Ancona-Osimo

Cantiere per la rotatoria al Cargopier di Osimo, protestano i commercianti: «Tante promesse, zero fatti»

La realizzazione della rotatoria lì di fronte va a rilento e sta compromettendo lo shopping in uno dei momenti più proficui dell’anno per il centro commerciale di Osimo Stazione

Lo striscione al Cargopier di Osimo
Lo striscione al Cargopier di Osimo

OSIMO – C’erano i commercianti del centro commerciale stamattina (18 dicembre) al sit in di protesta all’interno della stessa struttura, il Cargopier di Osimo Stazione. Hanno affisso uno striscione con su scritto “Grazie sindaco Pugnaloni…Tante parole, tante promesse, zero fatti. Come mandare in rovina le 200 famiglie del Cargopier» visibile dalla statale 16. La realizzazione della rotatoria lì di fronte va a rilento e sta compromettendo lo shopping in uno dei momenti più proficui dell’anno per il centro che da metà ottobre ha accolto con sorpresa la notizia dell’inizio dei lavori che dovevano cominciare all’inizio dell’estate. La strada secondaria per raggiungere il Cargopier è di difficile percorribilità.

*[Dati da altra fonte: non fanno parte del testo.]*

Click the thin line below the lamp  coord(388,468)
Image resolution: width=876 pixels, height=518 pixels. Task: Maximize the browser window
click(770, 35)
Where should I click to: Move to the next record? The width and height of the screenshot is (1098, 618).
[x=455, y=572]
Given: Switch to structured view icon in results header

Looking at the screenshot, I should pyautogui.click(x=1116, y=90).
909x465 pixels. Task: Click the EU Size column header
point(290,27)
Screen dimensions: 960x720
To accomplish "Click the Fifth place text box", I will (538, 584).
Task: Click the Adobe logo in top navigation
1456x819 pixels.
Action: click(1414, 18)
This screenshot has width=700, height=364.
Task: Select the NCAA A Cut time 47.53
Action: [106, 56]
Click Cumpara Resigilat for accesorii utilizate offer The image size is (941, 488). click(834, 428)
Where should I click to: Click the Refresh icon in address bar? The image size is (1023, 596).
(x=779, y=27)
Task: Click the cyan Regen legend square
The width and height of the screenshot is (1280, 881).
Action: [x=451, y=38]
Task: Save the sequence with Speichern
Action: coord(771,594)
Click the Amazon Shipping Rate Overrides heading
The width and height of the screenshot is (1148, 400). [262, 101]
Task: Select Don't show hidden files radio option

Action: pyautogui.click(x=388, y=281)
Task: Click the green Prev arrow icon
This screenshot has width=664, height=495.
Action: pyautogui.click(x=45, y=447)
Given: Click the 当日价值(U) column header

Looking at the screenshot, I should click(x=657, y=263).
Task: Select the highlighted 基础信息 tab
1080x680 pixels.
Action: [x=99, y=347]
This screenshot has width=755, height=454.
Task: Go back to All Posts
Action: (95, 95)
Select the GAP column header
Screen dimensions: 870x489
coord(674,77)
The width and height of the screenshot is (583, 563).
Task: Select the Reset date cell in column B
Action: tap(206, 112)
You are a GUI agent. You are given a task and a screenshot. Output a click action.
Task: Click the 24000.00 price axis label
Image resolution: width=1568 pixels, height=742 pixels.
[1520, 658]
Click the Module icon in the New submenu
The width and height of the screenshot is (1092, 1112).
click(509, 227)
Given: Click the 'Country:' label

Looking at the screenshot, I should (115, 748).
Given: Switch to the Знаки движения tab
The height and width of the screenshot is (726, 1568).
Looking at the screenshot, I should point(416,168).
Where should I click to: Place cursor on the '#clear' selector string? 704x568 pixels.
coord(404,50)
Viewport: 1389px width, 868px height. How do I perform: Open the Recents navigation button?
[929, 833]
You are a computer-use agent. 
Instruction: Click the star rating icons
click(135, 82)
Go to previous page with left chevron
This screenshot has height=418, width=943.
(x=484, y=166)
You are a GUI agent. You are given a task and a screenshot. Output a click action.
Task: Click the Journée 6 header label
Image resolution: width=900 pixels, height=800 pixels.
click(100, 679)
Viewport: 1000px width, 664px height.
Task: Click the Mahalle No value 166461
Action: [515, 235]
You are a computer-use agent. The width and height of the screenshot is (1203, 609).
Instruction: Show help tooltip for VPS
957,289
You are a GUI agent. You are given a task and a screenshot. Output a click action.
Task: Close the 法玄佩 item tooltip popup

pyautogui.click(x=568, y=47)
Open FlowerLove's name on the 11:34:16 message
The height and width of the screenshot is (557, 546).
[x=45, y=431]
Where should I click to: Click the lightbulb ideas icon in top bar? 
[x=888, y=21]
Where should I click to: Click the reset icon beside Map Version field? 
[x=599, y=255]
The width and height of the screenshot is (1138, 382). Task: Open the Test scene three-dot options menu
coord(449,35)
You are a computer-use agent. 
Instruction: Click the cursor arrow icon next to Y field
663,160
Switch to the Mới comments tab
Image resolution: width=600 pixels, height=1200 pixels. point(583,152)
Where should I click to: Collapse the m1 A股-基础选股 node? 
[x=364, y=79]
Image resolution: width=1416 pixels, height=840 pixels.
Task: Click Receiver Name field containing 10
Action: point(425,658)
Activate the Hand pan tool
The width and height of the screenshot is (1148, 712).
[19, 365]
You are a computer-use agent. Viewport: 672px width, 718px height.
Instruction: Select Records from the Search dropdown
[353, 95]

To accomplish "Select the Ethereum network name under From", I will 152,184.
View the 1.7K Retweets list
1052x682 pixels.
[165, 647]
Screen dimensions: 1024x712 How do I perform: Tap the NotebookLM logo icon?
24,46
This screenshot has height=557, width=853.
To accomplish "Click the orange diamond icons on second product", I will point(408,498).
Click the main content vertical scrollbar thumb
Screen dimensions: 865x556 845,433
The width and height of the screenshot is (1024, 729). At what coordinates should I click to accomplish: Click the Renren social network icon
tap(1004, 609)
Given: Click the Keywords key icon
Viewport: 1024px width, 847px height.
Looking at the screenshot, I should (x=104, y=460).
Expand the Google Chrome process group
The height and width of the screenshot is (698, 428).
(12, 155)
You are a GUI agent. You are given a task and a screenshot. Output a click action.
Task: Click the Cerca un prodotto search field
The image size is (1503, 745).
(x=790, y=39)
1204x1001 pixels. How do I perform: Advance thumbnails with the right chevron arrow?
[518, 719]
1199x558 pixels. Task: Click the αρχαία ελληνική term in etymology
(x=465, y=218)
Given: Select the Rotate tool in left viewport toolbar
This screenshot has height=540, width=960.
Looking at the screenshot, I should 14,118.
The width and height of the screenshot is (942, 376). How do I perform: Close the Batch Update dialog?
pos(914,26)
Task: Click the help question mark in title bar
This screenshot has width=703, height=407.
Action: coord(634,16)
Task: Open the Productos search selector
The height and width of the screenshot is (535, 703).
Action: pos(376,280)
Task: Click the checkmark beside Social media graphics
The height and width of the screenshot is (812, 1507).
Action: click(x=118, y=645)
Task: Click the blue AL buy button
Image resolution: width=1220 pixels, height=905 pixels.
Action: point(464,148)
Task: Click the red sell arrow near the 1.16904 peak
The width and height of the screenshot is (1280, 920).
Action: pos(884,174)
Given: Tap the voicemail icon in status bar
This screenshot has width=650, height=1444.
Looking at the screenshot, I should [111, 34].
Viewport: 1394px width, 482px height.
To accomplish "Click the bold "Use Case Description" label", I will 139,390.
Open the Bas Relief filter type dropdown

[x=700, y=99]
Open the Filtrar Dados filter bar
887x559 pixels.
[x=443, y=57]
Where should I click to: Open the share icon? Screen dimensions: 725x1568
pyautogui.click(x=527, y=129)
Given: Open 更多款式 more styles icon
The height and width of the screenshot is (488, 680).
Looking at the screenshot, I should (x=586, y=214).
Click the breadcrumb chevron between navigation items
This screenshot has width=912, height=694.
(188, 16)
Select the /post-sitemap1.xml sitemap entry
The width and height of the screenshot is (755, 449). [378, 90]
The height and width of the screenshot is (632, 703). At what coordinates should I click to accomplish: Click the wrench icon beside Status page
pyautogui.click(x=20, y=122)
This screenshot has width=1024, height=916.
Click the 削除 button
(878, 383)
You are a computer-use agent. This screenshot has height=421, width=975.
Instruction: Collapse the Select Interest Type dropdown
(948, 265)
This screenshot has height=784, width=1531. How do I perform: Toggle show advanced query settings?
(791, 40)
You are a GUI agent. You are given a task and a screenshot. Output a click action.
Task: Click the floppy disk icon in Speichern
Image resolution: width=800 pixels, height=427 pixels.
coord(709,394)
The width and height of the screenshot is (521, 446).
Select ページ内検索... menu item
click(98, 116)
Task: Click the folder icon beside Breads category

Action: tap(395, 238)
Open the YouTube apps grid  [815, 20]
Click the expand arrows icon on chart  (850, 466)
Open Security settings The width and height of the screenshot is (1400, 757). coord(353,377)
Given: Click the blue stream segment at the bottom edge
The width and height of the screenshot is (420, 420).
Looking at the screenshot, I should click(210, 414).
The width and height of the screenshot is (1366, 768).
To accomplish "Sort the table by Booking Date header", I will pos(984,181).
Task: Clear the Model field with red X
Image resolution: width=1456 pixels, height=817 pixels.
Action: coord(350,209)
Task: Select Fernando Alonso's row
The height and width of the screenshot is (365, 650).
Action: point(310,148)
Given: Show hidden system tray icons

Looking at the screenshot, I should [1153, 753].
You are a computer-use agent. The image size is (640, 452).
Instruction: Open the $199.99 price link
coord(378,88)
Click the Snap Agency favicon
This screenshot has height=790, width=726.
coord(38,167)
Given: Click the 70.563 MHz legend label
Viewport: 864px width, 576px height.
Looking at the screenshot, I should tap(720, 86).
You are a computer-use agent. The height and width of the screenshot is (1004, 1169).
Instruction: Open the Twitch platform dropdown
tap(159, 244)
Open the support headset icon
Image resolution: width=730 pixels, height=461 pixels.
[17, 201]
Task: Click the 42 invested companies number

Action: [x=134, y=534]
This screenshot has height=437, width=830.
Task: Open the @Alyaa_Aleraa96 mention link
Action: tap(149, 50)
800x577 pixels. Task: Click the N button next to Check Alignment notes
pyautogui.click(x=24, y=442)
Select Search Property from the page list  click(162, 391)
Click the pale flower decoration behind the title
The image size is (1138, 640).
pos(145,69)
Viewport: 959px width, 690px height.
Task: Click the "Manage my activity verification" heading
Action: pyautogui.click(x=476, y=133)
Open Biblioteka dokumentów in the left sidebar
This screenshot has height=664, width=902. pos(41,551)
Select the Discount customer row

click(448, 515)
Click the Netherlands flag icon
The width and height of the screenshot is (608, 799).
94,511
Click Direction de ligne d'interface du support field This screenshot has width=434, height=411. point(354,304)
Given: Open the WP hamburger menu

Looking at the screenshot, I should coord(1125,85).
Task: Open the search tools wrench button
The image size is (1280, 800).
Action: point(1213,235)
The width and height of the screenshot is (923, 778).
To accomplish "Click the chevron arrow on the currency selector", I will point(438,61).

Lorenzo Marchetti, gestore del “condominio” con il padre Massimo, ha detto: «I lavori procedono a passo d’uomo, ci sono tre operai solo. I danni per noi sono irrecuperabili, non solo è stato rovinato il Natale a livello economico per i negozi del centro ma anche i saldi di gennaio per cui non ci sarà speranza. Cosa succederà dopo non lo sappiamo. Questo sit in oggi è per far leva sulla sensibilità dell’amministrazione, anche se nelle due riunioni fatte non siamo stati considerati affatto, e per accelerare i lavori. Tutte le promesse del sindaco sono state disattese».

Presenti i responsabili di alcuni dei negozi, Oviesse e Scarpamondo ad esempio, che hanno fatto eco: «Siamo da settimane in balia della viabilità, per raggiungere questo posto gli automobilisti devono affrontare diversi cantieri. Il calo del fatturato non ancora quantificato è facilmente ravvisabile nella diminuzione delle presenze negli orari di punta, come il tardo pomeriggio».

Accanto anche Danilo Graciotti del GM condominio che gestisce l’attiguo centro commerciale Ok, anch’esso toccato dal problema.

Con loro la consigliera delle Liste civiche Monica Bordoni: «Il sindaco ha fatto promesse mancate e detto cose non vere ai commercianti, ad esempio che sarebbe stato aperto un varco per l’ingresso. Siamo quasi alla Vigilia di Natale e l’afflusso è al 20 per cento delle potenzialità del centro. La rotatoria era stata finanziata tempo fa, è assurdo che i lavori siano iniziati a ridosso del Natale».